--- Written instruction ---
Copy the lines word for word, starting with the line containing "At what coordinates" and continuing through the line containing "[x=960, y=420]". Include only those lines, and omit the pictures.

BEGIN Data provided

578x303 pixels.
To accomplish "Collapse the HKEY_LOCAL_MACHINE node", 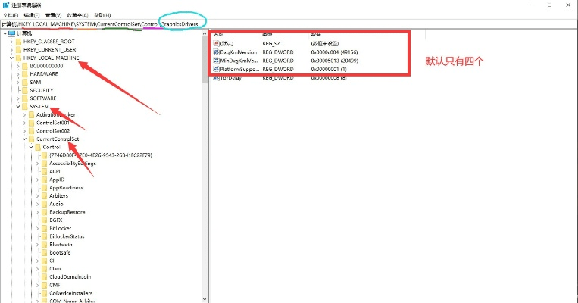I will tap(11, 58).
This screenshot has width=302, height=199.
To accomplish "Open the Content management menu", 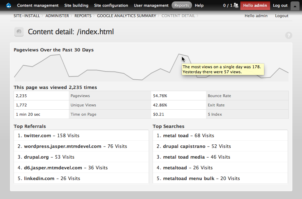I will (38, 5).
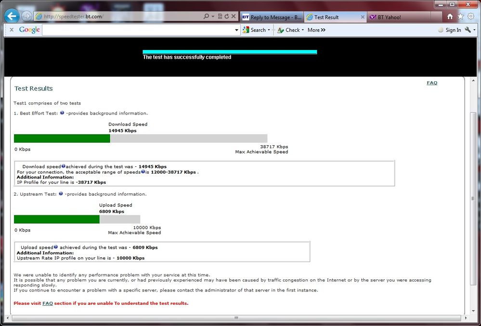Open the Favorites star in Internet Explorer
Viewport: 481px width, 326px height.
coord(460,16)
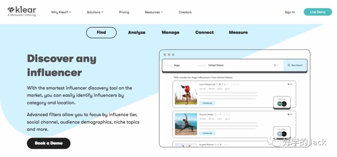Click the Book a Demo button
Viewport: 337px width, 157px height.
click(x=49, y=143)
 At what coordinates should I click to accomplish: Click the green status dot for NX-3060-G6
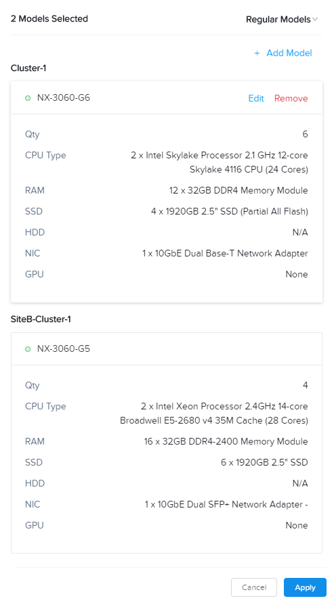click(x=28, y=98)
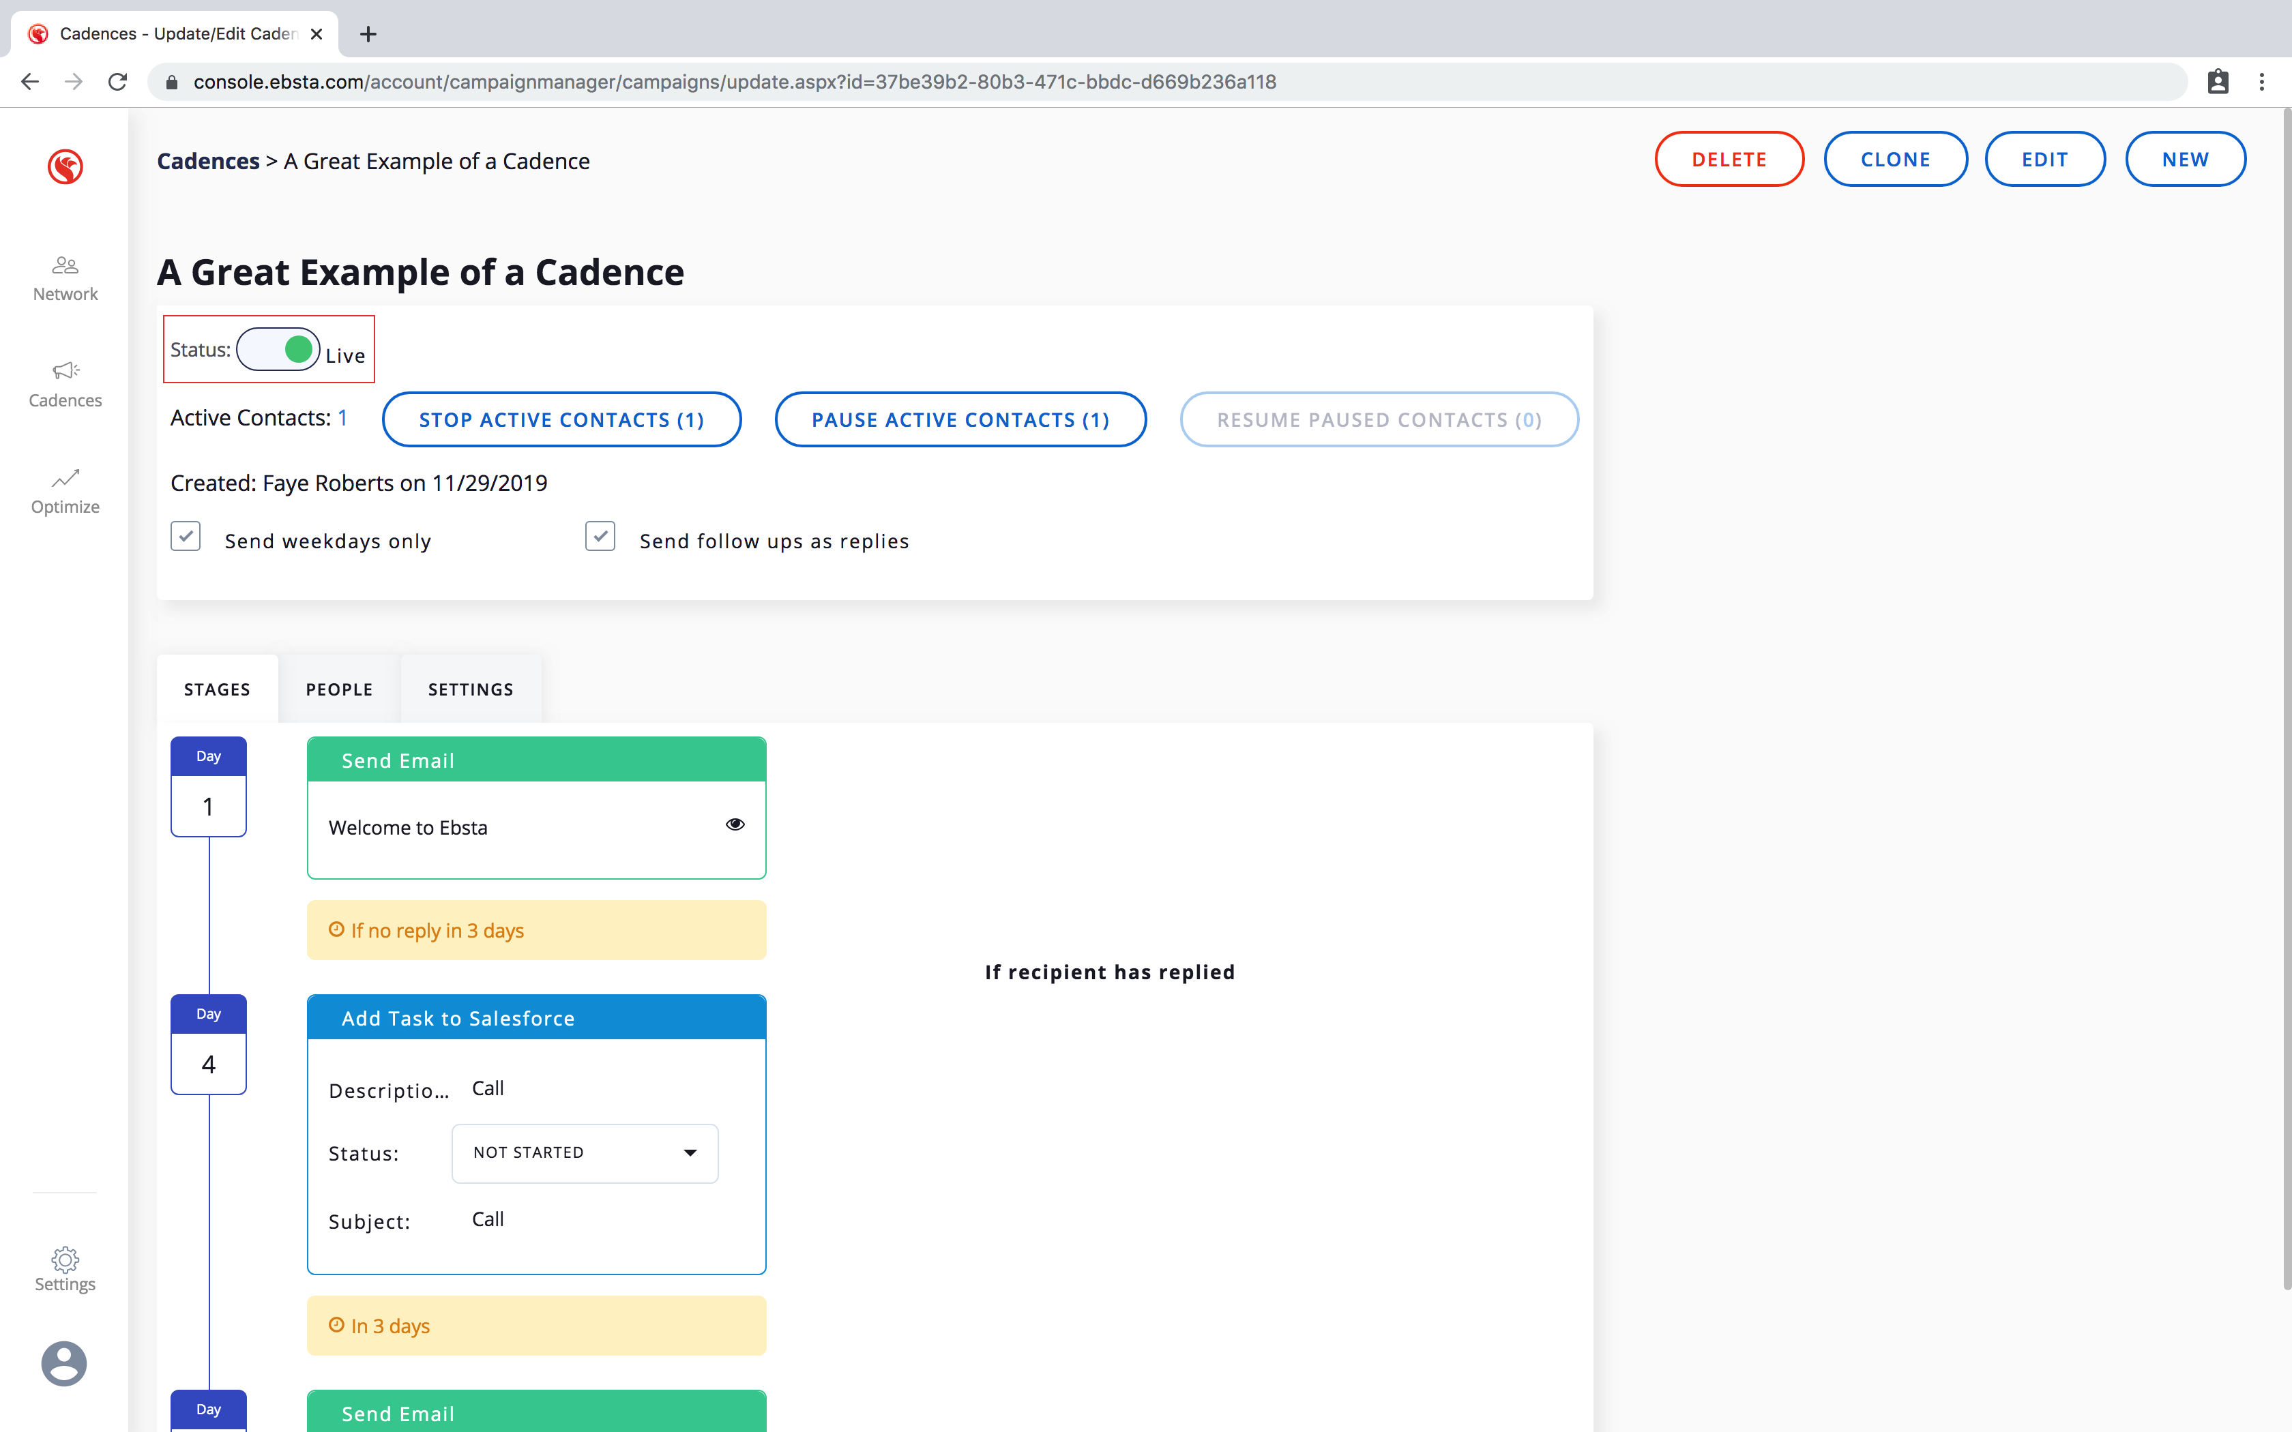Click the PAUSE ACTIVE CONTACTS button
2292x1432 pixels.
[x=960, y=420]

END Data provided
BEGIN Data provided

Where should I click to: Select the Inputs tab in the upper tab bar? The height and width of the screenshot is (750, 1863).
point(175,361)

END Data provided
BEGIN Data provided

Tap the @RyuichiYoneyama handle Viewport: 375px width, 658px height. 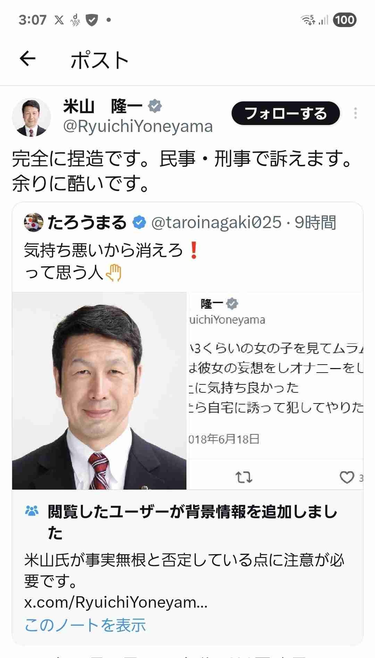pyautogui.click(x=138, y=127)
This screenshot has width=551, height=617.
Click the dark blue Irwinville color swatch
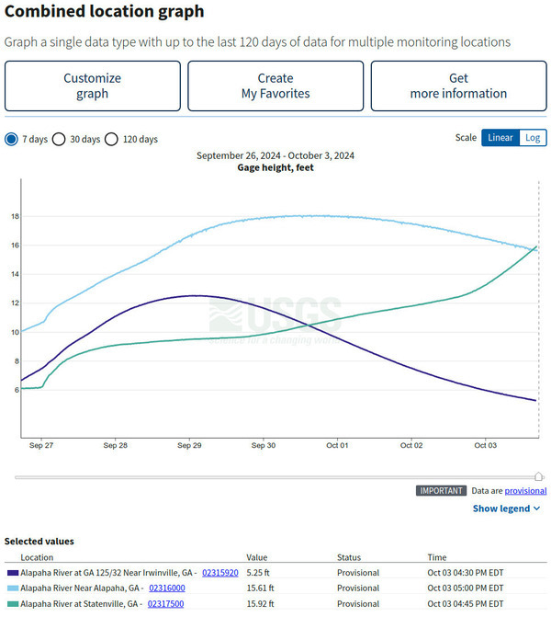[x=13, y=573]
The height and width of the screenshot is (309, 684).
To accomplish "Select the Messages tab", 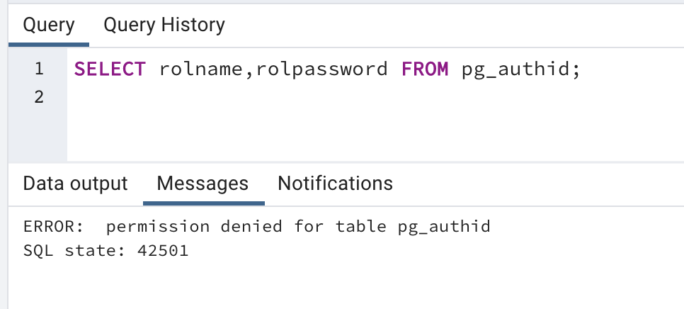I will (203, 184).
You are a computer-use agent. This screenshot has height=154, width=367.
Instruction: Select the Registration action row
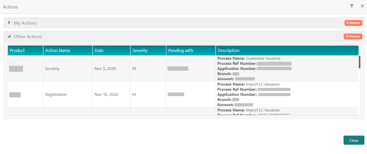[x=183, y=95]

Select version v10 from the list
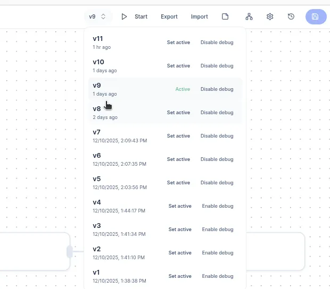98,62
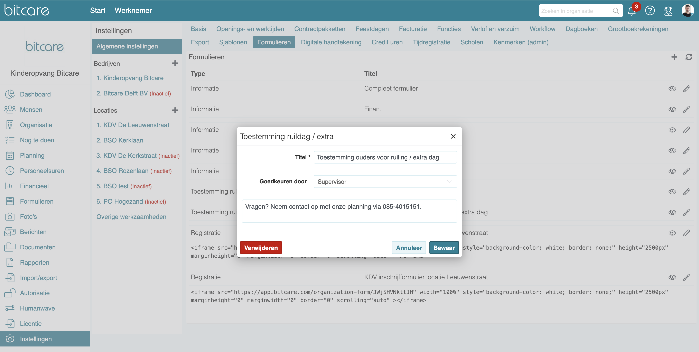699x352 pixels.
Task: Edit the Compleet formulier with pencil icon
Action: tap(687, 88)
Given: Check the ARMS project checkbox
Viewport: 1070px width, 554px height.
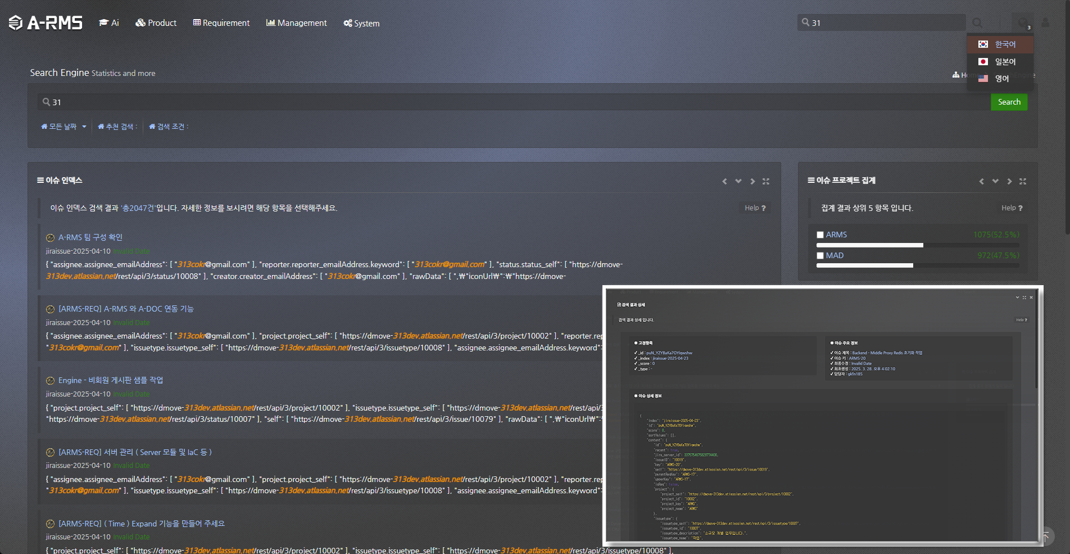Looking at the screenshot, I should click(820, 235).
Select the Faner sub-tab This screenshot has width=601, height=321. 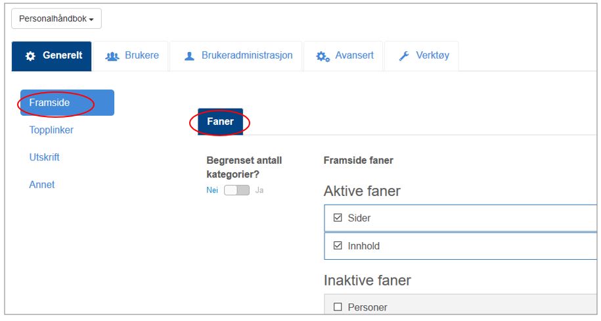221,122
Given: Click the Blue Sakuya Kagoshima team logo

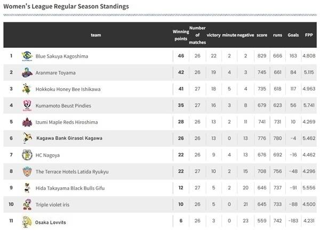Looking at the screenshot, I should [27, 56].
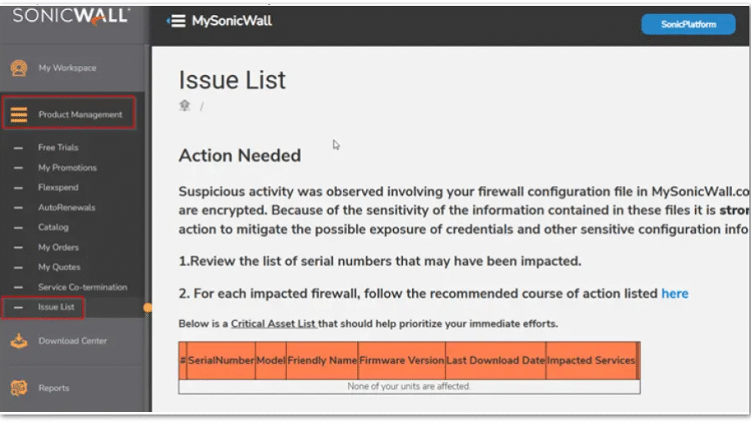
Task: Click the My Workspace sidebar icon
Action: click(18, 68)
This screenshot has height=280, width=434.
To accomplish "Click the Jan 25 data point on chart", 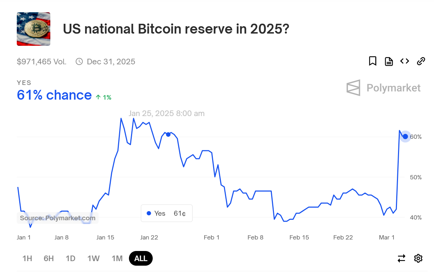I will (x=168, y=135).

END Data provided

--- Final result ---
 At what coordinates should I click to accomplish: Click the green status dot for NX-3060-G6
click(x=28, y=98)
Click the PAUSE ACTIVE CONTACTS button
2292x1432 pixels.
[x=960, y=420]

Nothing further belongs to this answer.